Climate change: The G20 can add value

Yesterday I gave an interview to the Sydney Morning Herald for a story published today: 'Stopping climate change talks "could hurt" G20' (p. 8 in the paper version). Here I want to offer a little more background to the three direct quotes that made it to the final story:

  1. Climate change will be discussed at the Summit – the Prime Minister himself has accepted that this will happen.
  2. It is more likely than not that climate change will make it to the communiqué in some form. As I have noted previously, it has been referenced in every G20 communiqué to date. On that basis alone, hysteresis should get it over the line.

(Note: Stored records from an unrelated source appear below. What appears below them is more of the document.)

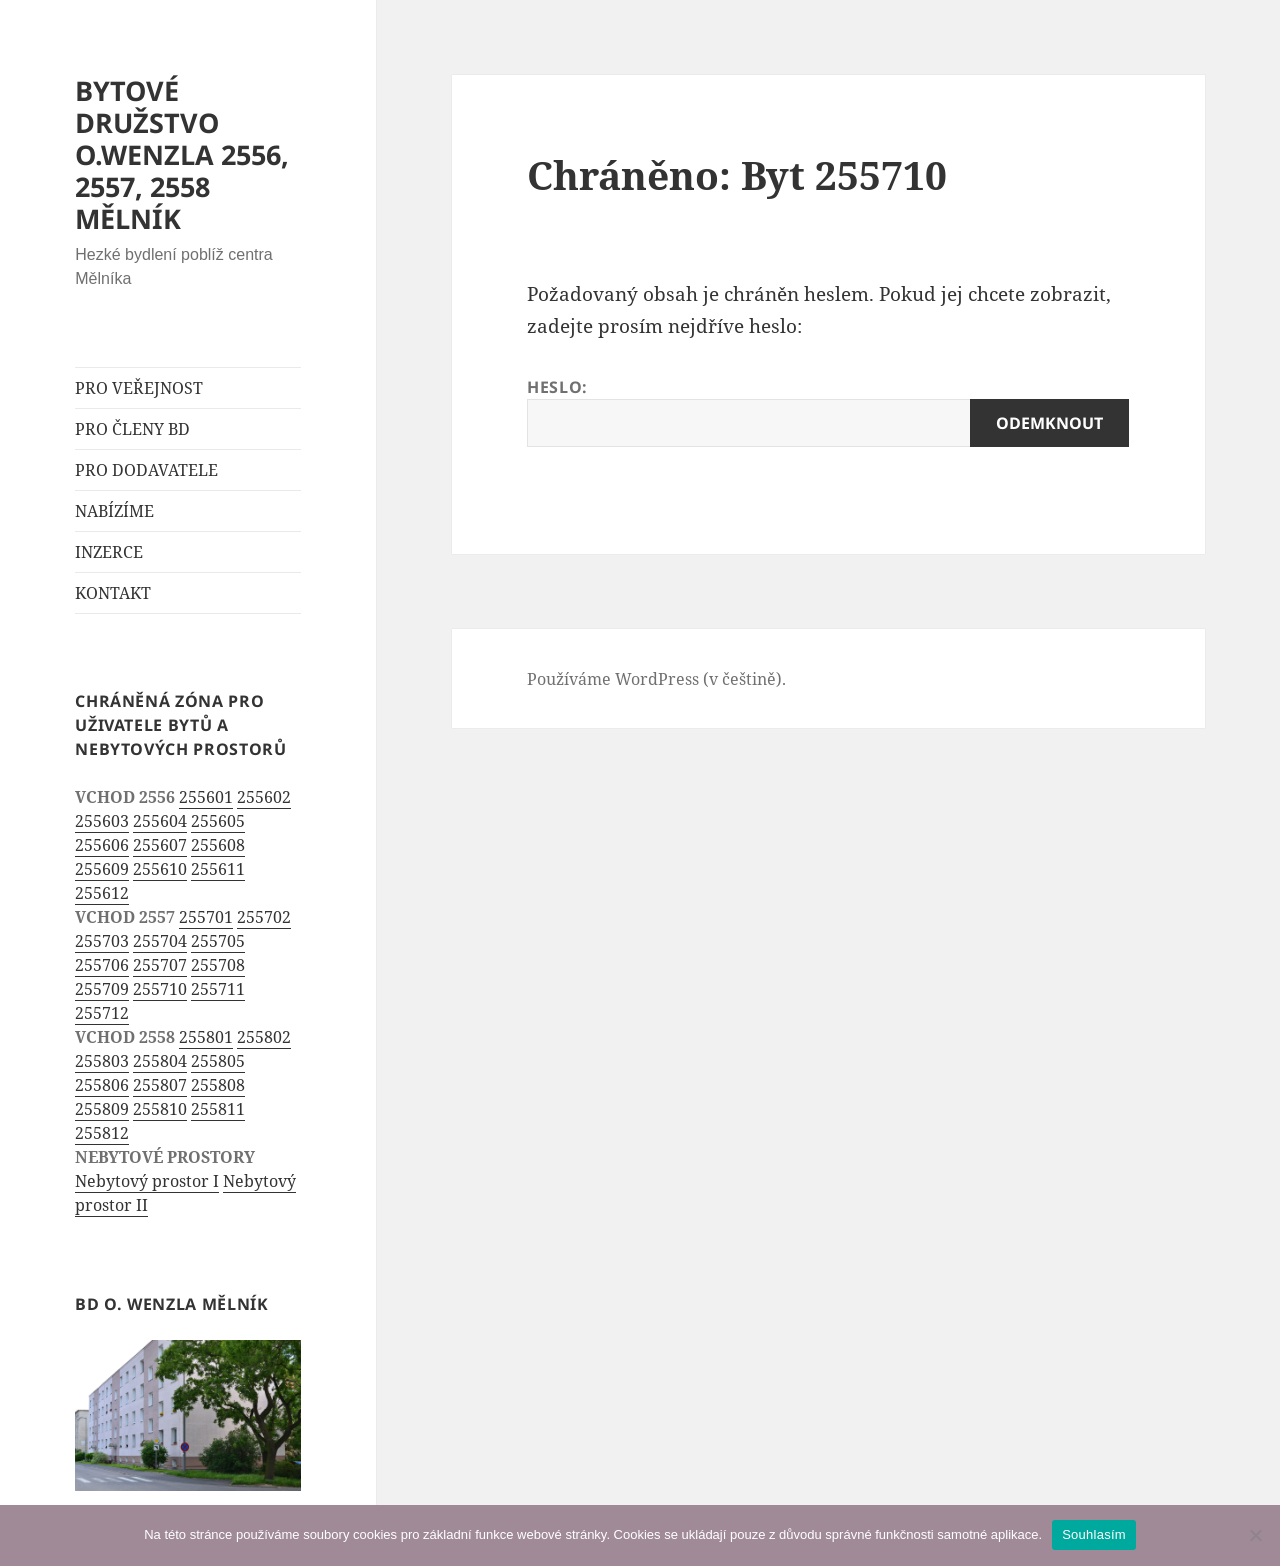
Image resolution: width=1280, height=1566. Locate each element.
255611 (218, 869)
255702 (264, 917)
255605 (218, 821)
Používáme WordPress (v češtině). (656, 679)
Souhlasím (1094, 1534)
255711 (218, 989)
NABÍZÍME (114, 511)
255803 (102, 1061)
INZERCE (109, 552)
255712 (102, 1013)
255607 (160, 845)
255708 (218, 965)
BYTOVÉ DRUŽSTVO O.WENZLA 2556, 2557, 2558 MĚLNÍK (182, 154)
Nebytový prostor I (147, 1181)
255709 (102, 989)
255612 (102, 893)
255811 (218, 1109)
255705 (218, 941)
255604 (160, 821)
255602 (264, 797)
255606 (102, 845)
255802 (264, 1037)
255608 (218, 845)
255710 (160, 989)
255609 (102, 869)
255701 (206, 917)
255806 (102, 1085)
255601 (206, 797)
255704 (160, 941)
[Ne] (1255, 1535)
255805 (218, 1061)
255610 (160, 869)
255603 (102, 821)
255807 (160, 1085)
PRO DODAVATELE (146, 470)
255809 (102, 1109)
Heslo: (828, 411)
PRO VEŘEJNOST (139, 388)
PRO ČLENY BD (132, 429)
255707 (160, 965)
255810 (160, 1109)
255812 (102, 1133)
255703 (102, 941)
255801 (206, 1037)
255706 (102, 965)
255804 (160, 1061)
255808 (218, 1085)
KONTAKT (113, 593)
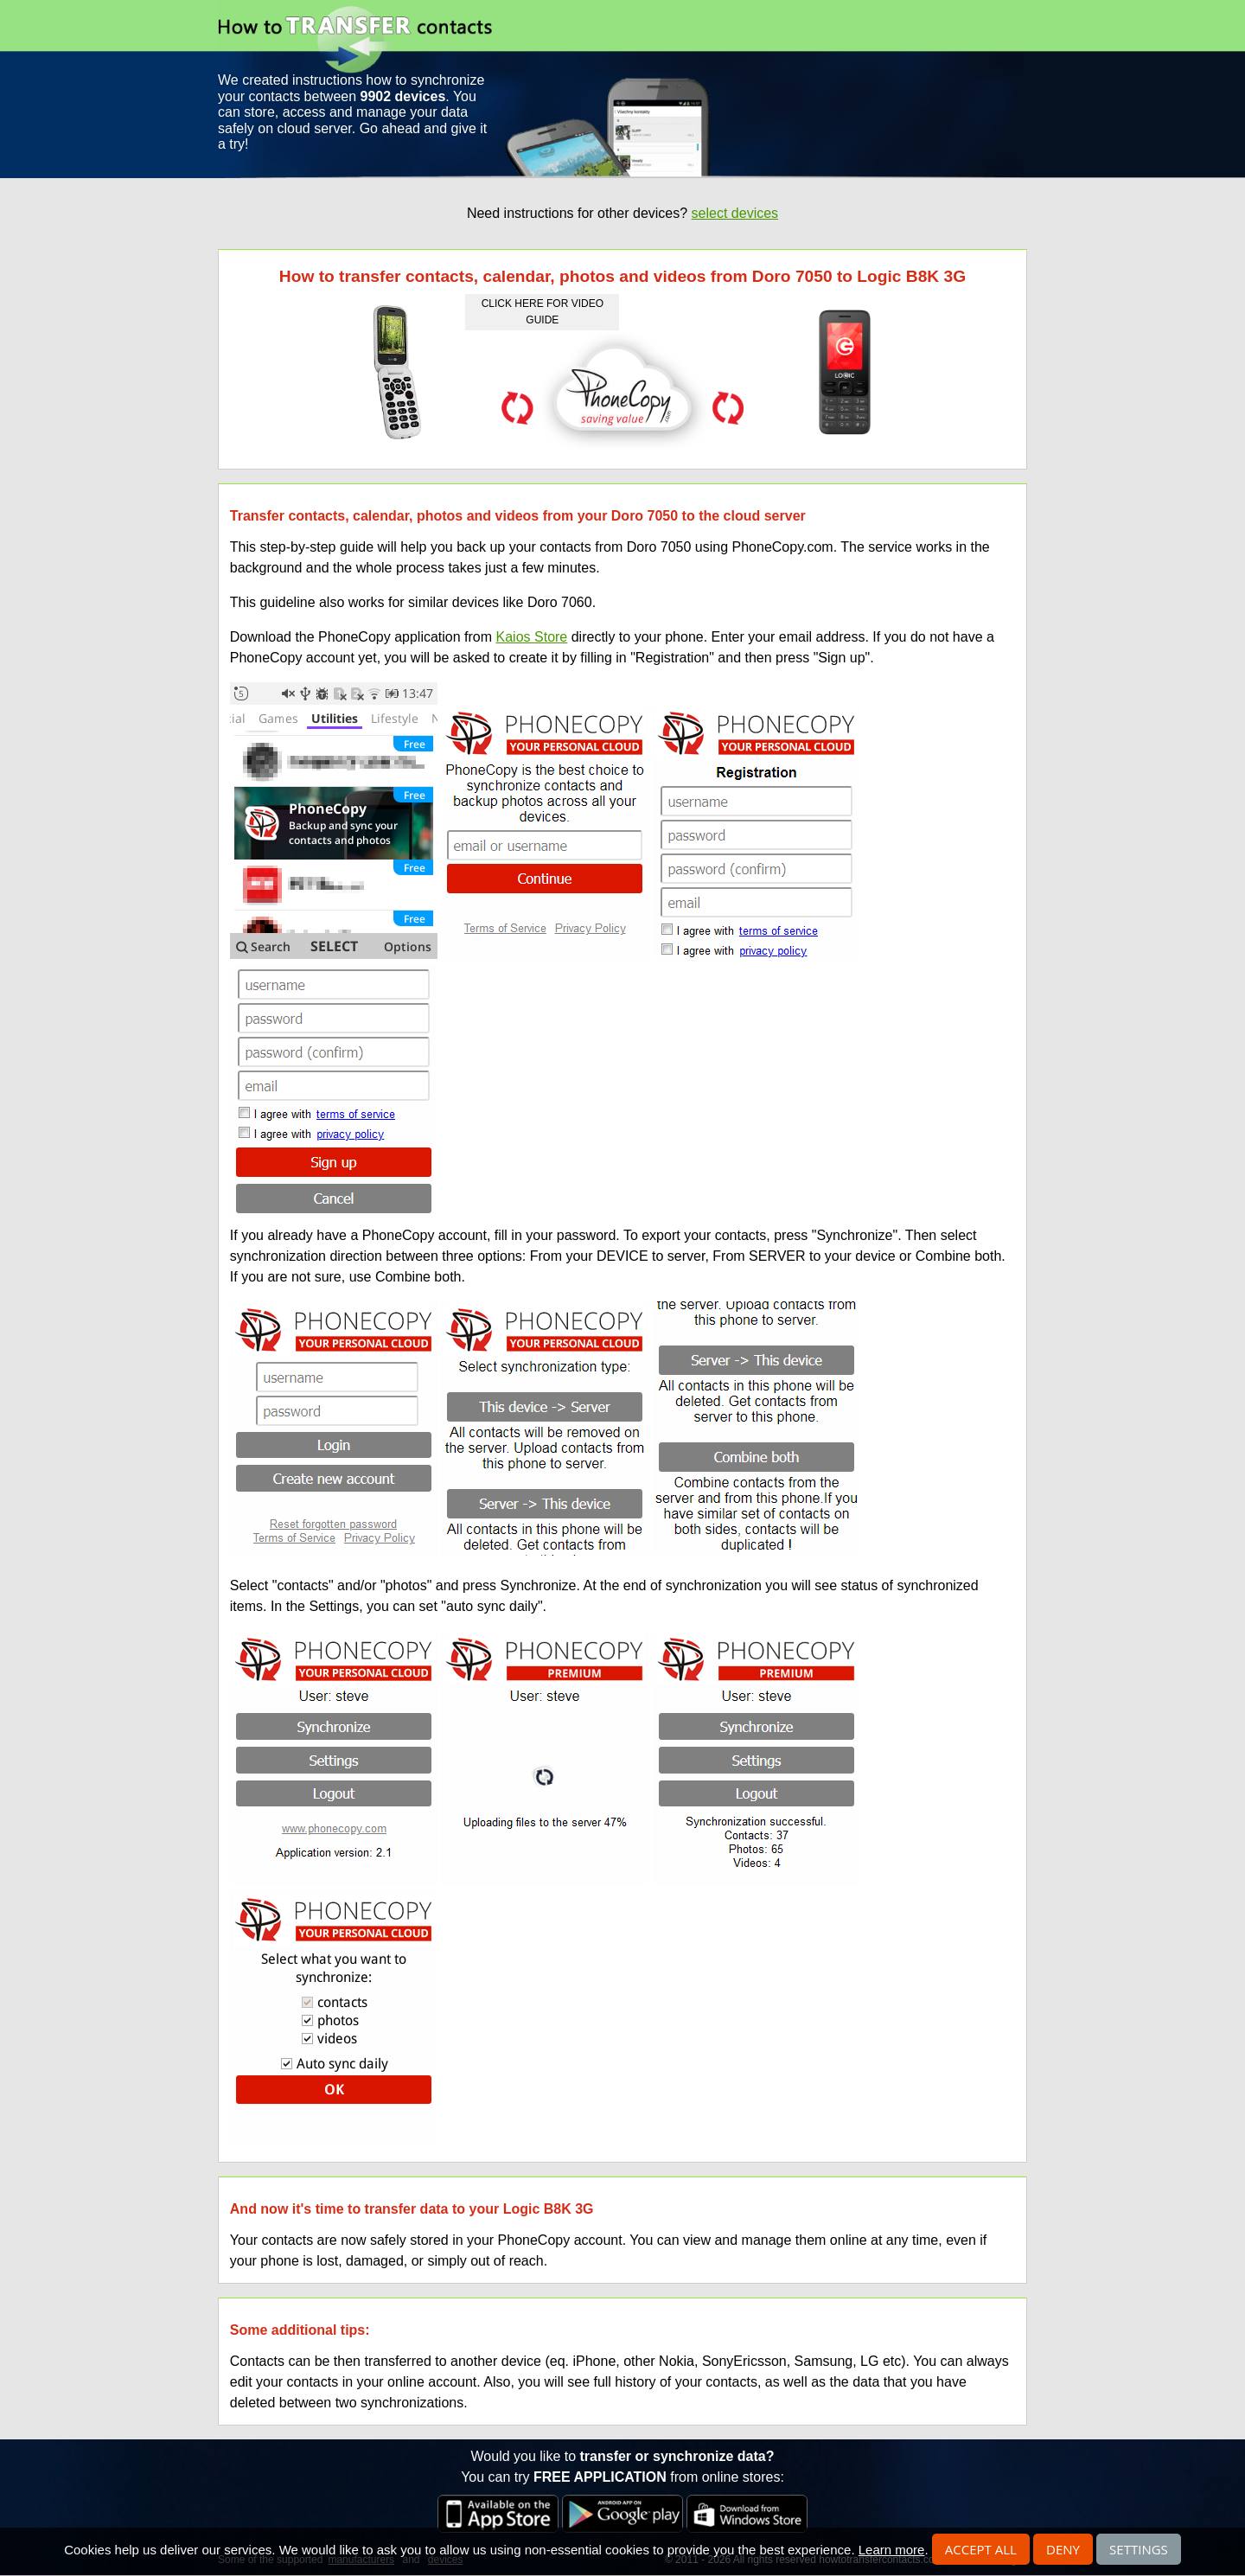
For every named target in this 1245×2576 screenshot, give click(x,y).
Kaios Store (532, 637)
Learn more (892, 2549)
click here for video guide (542, 311)
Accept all (981, 2549)
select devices (735, 213)
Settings (1138, 2549)
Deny (1063, 2549)
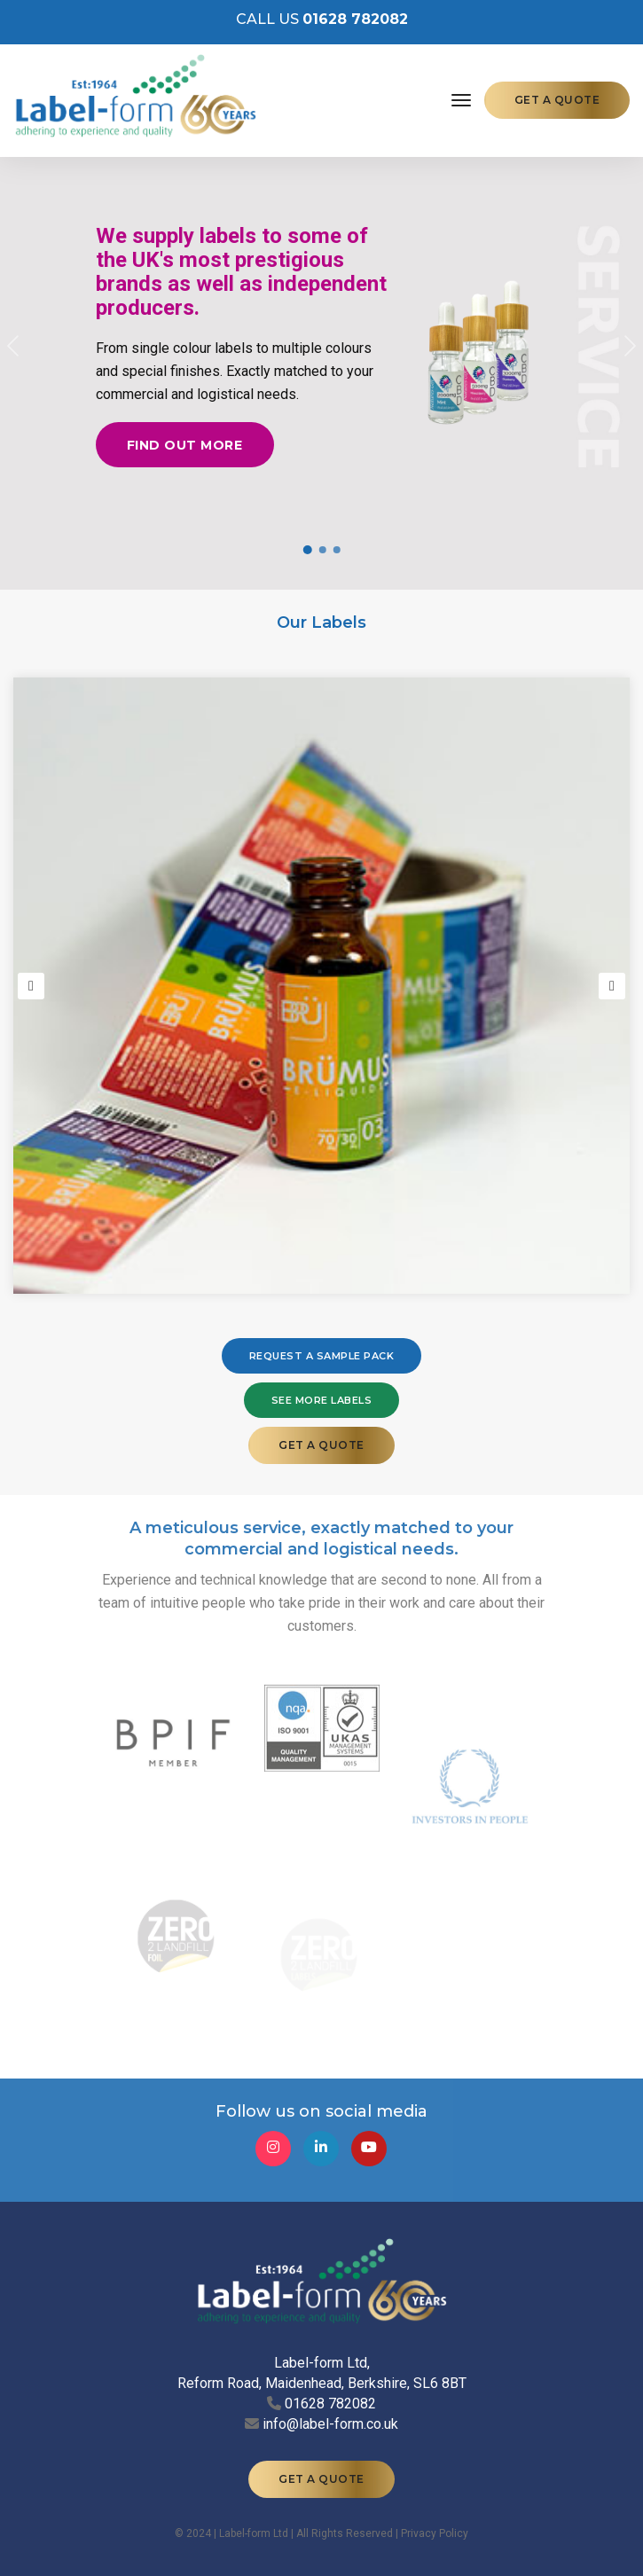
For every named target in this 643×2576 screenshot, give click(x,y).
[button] (13, 346)
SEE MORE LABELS (321, 1400)
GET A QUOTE (557, 99)
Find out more (185, 448)
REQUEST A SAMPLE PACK (322, 1356)
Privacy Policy (434, 2505)
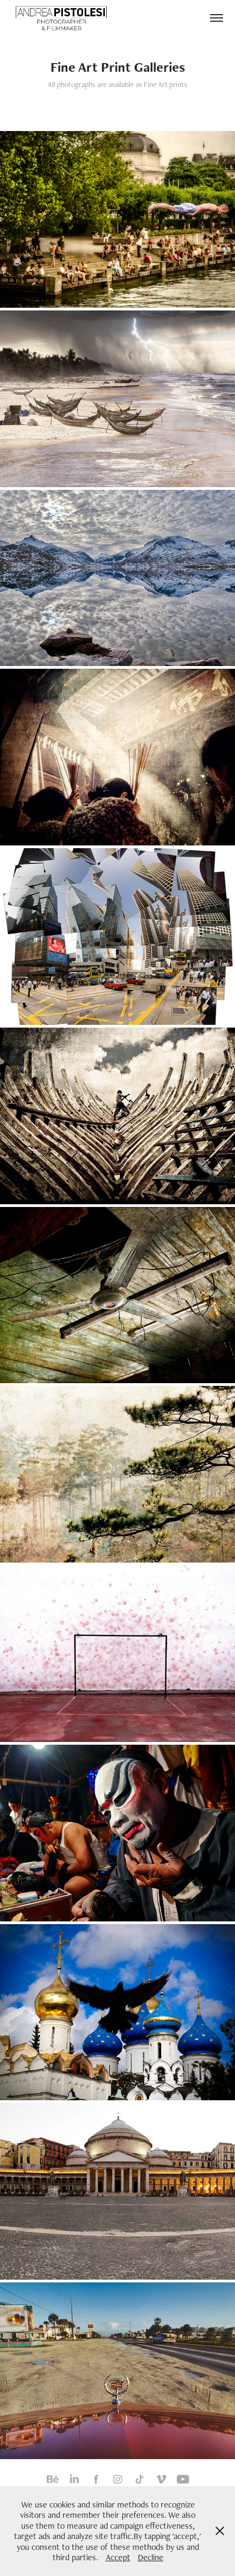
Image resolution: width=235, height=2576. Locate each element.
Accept (118, 2557)
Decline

The fact that the G20 Climate Finance Study Group has been meeting under Australia's presidency also suggests it will have be to referenced by leaders, either in the communiqué or in the annex.
  3. Whether climate change is or is not on the communiqué is less interesting than how meaningful a discussion leaders are able to have on the issue. As Susan Harris Rimmer indicates in the SMH article, the G20 is not the appropriate space for negotiating the details of a global climate agreement or for setting global targets – that is the purview of the UN (again, see my earlier piece).
  4. This means we should approach the Brisbane Summit with realistic expectations. Given the proximity of the G20 summit to the UNFCCC COP 20 meeting in Peru in December, and the all-important COP 21 in Paris next year, it would be valuable if leaders were able to clarify their points of difference and commonality in Brisbane. That's something which does not lend itself to a communiqué, but that does not mean it is unimportant. If the communiqué were ultimately to include a line such as 'we discussed progress toward ensuring that COP 21 was a success,' that would still be a useful outcome.

The key point is that climate change is an important issue, and the G20 should address it in so far as it can add value in a way other international institutions can't. As the G20 is a leaders' forum, the value is that it can provide a space for G20 leaders to talk about climate change in an informal and frank manner. If that doesn't happen, then it would be a missed opportunity, but all the signs suggest it will happen. The main game in climate change is the Paris Negotiations in 2015, and any nudge the G20 can give to the build-up for COP-21 is to be welcomed.